Pada awalnya pendidikan multikultural dipandang dalam perspektif sebagai proses :
(a) mengenal realitas politik, sosial, dan ekonomi yang dialami individu yang secara kultural berbeda dan dalam interaksi manusia yang kompleks, dan 
(b) cerminan pentingnya memperhatikan budaya, ras, perbedaan seks dan gender, etnis, agama, status sosial, dan ekonomi dalam proses pendidikan (Hernandez).

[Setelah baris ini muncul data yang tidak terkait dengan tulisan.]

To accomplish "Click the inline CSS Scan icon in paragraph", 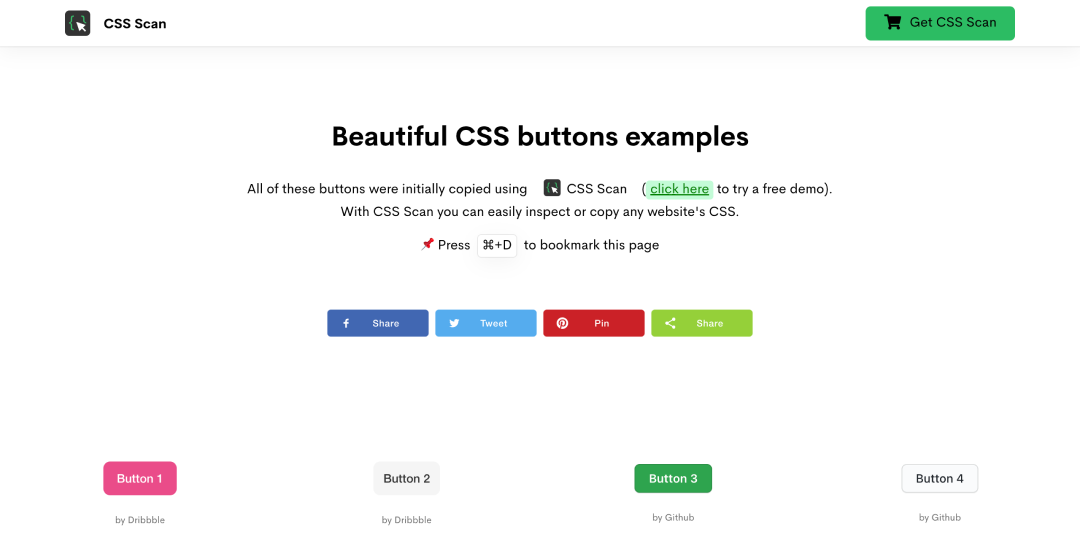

Dalam sumber lain dikatakan bahwa Pendidikan multikultural paling tidak dapat dilihat dari tiga sisi, yaitu sebagai sebuah ide atau konsep, sebagai gerakan pembaruan pendidikan, dan sebagai sebuah proses. Pendidikan multikultural sebagai sebuah ide diartikan bahwa bagi semua siswa – dengan tanpa melihat gender, kelas sosial, etnik, ras, dan karakteristik budaya – harus mendapatkan kesempatan yang sama untuk belajar di sekolah.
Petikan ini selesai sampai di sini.